Foto: Una jinetera junto a un turista en la Habana.

Este martes el diario El Mundo de España publicó un estremecedor reportaje, que describe cómo turistas y habitantes de Cuba pagan por el servicio de las llamadas “jineteras”.

En muchos de los casos estas personas son menores de edad que son exhibidos como mercancías por una mujer de 50 años conocida como: “la matrona”.

A continuación el reportaje que publica Iván García para el diario español El Mundo:

Parece una abuela buena. Pasa de los 50 y viste como una monja de convento, con ropas holgadas y poco llamativas. Se llama Ileana y es una lesbiana pura y dura.

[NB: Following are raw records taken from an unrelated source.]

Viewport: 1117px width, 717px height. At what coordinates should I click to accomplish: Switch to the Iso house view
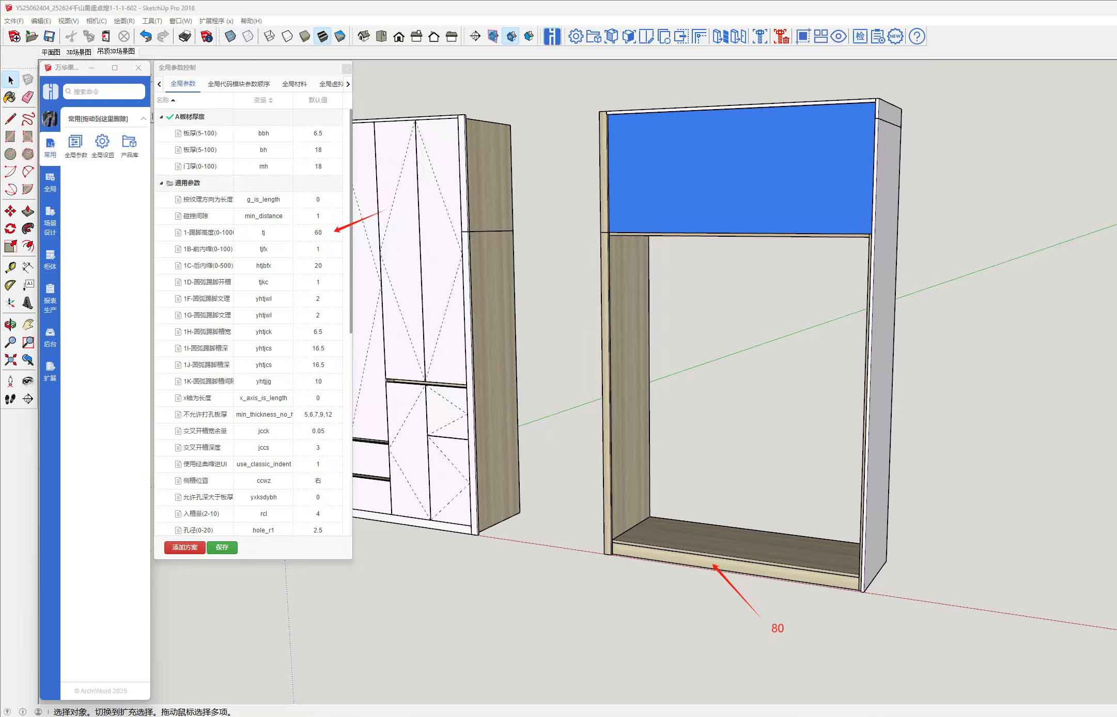(x=364, y=36)
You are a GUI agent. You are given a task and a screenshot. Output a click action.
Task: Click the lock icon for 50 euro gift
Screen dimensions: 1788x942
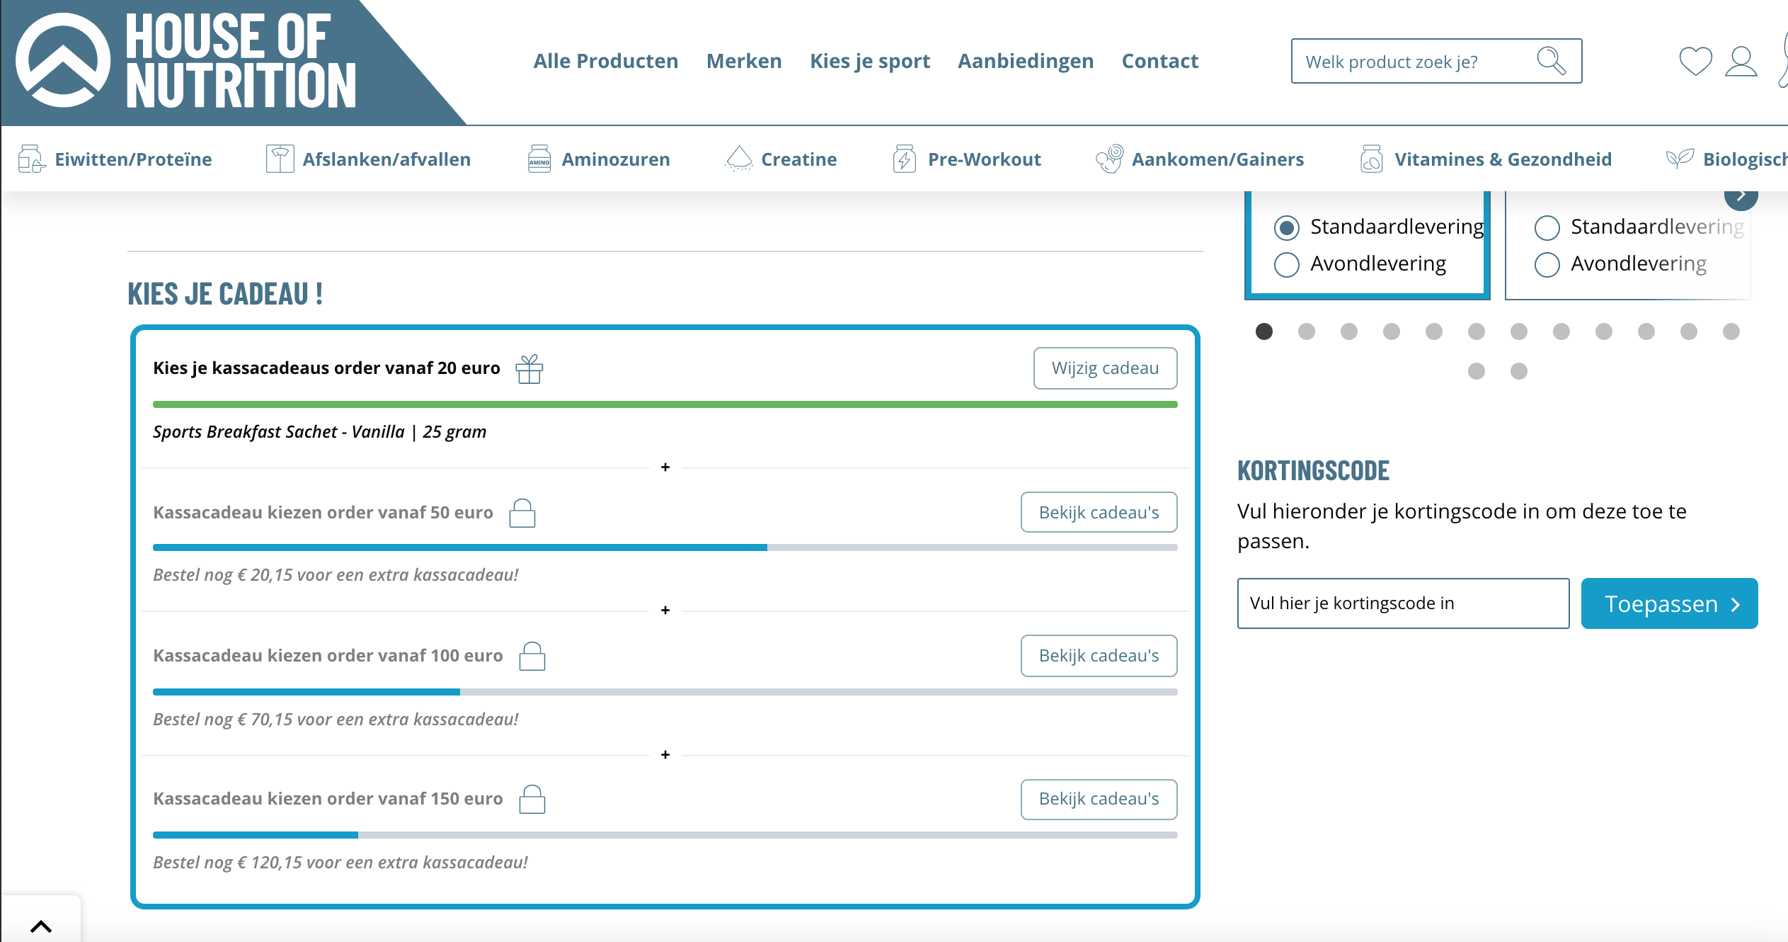click(522, 513)
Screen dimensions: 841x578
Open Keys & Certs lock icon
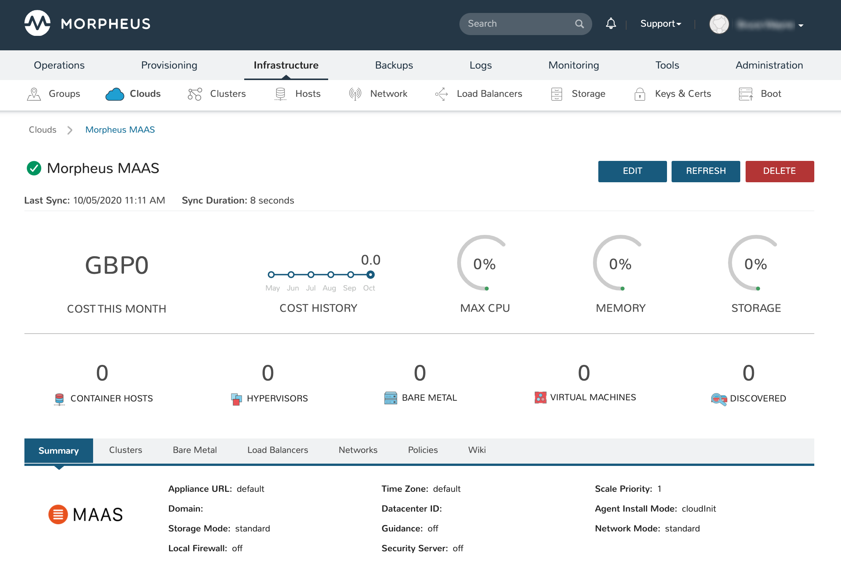pos(640,94)
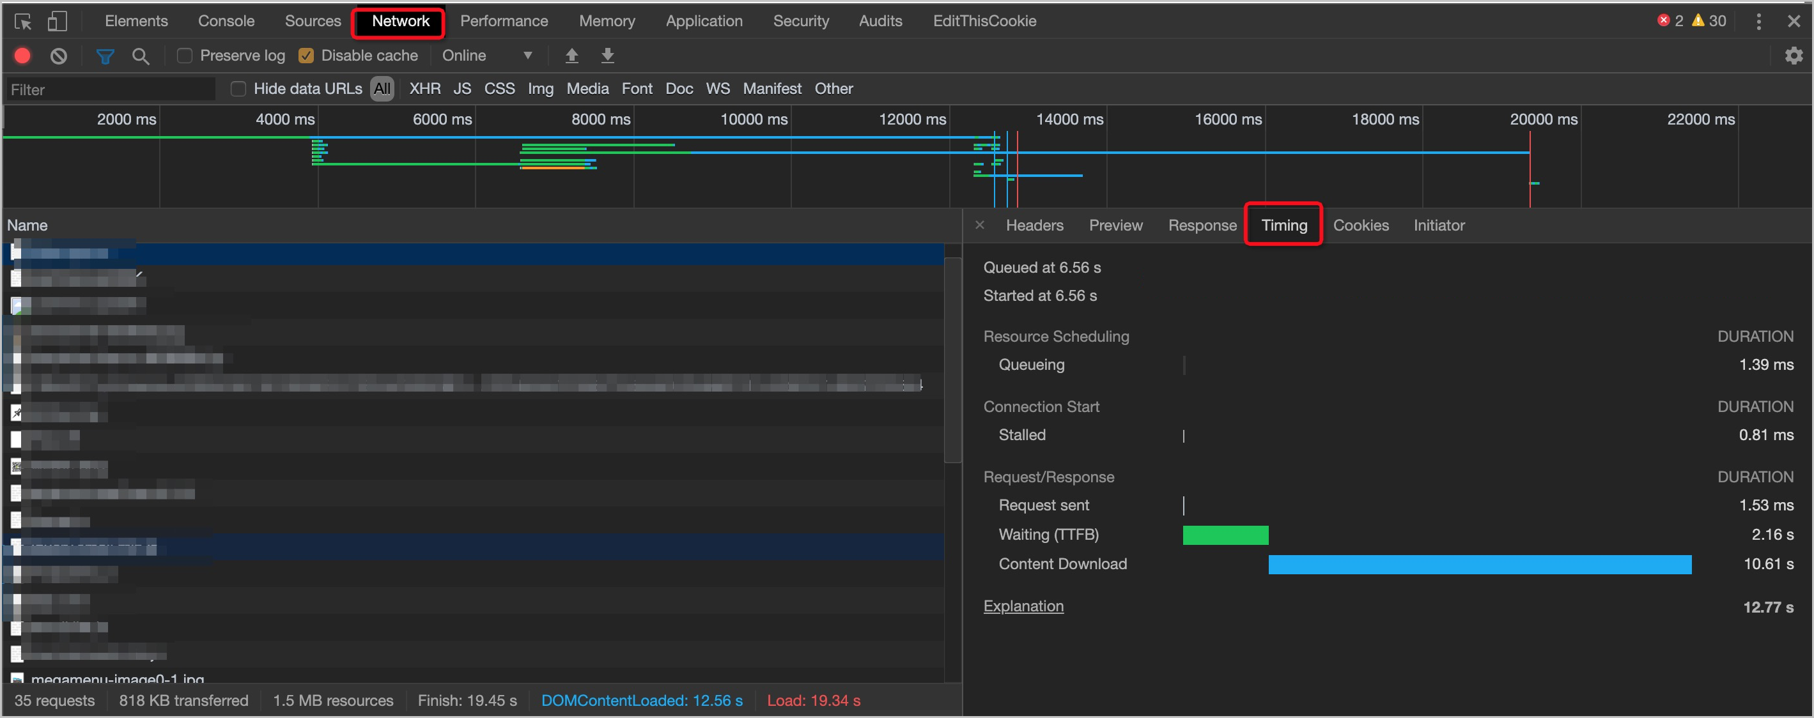Click the export HAR download arrow
This screenshot has width=1814, height=718.
(x=608, y=56)
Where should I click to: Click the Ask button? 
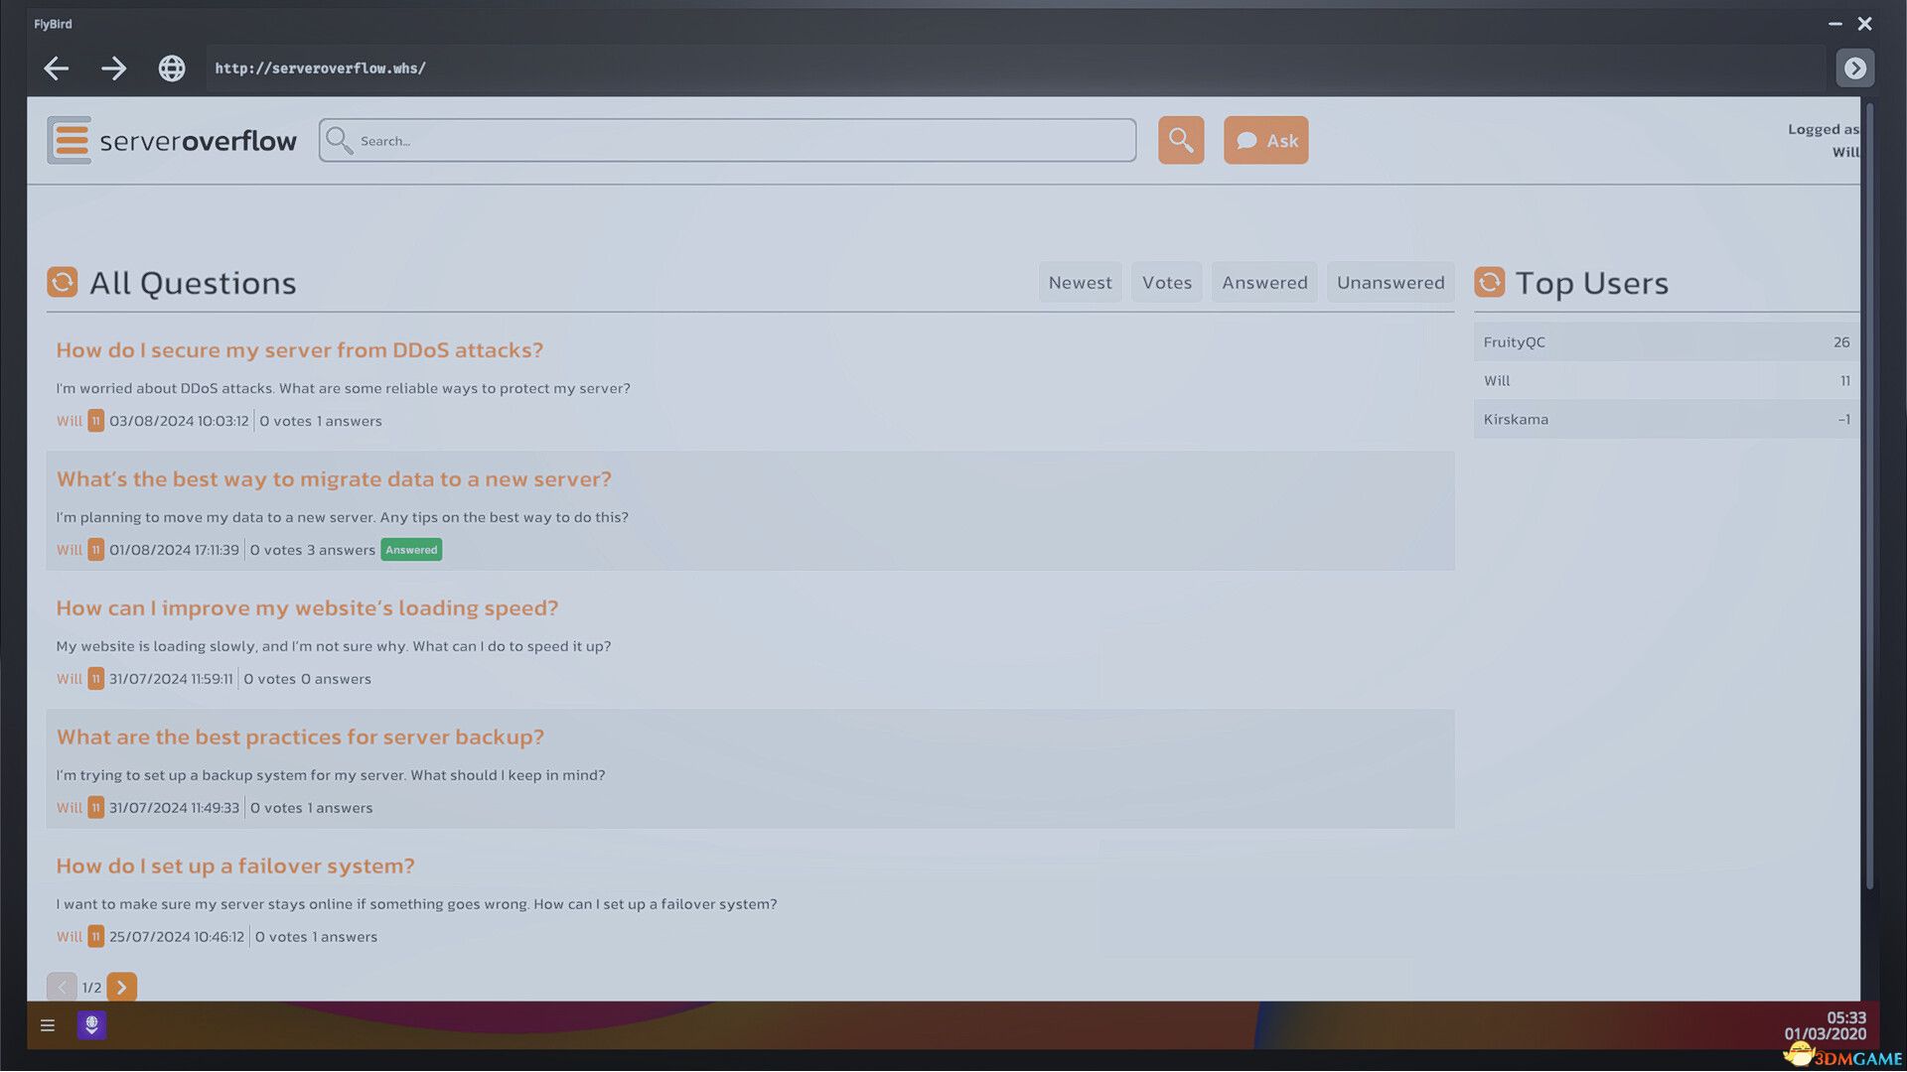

Su negocio es la prostitución. Anda con una carpeta de cuero negro, y a extranjeros deseosos de juerga o cubanos con dinero y pasados de tragos, a los que ella intuye que buscan una noche caliente, se le acerca educadamente y les ofrece sus servicios.

De la carpeta de cuero negro, despacio, mirando ambos lados y cuidándose de gente indiscreta, saca un álbum de fotos brillantes, tomadas sin dudas por un profesional de la cámara, donde una legión de chicas o chicos, según la preferencia sexual, miran con voluptuosidad, escasos de ropa y en poses provocativas.

En su catálogo, la abuela-matrona tiene de todo. Rubias, trigueñas, mulatas y negras. “Son muy jóvenes, mi hijo, pero si las quieres de 12 o 13 años, tendrás que pagar más”, dice Ileana en tono maternal.

La matrona va cantando en voz baja los precios. “Una noche 20 pesos convertibles, dos lesbianas, veinte por cabeza. Lo que tengo es de primera, niñas recatadas que no son putas a tiempo completo, algunas estudiantes”, aclara mientras detalla la calidad de su mercancía.

El encuentro

Los usuarios van a casas de citas discretas y elegantes donde se vende bebida buena y ofrecen un plato para “picar” (tapa o canapé). La muchacha escogida te espera. Luego de tomar un trago de ron fuerte o un par de cervezas con ella, pasan a una habitación climatizada, con televisor y música ambiental.

Algunos clientes tienen sus fantasías. “Mientras no le den golpes a mis niñas, cualquier cosa. A un buen usuario le gustan las jóvenes vestidas con uniforme escolar, de aeromoza o policía. Pasé un trabajo de mil demonios para conseguir un uniforme de azafata y otro de policía”, cuenta la experimentada matrona.

“Fui una puta de lujo. Quiero que mis muchachas sigan mis pasos. Siempre les inculco mis reglas. Tu puedes ser la persona más depravada del mundo, pero no debes aparentarlo. Hay que respetar las normas sociales”, observa Ileana. Hace 15 años vive con su pareja, una negra descomunal y callada que sólo abre la boca para servir a su concubina.

Argumentos

“Mi deseo es que las jóvenes hagan dinero y dejen la mala vida. Les aconsejo que nunca tengan un chulo, y si se enamoran, que se casen y hagan una vida de familia. No las maltrato. Soy una persona honesta. Debajo de esta blusa se esconde un buen corazón incapaz de hacer daño”, señala con su hablar pausado y refinado.

A la pregunta de por qué se dedica al sucio negocio de la prostitución medita un par de minutos. “Por necesidad. Tengo que vivir de alguna forma. Es lo único que sé hacer”, confiesa. Y propone a una rubia opulenta que con una sonrisa a lo Marylin Monroe, observa desde el minucioso catálogo fotográfico de la abuela que parece buena.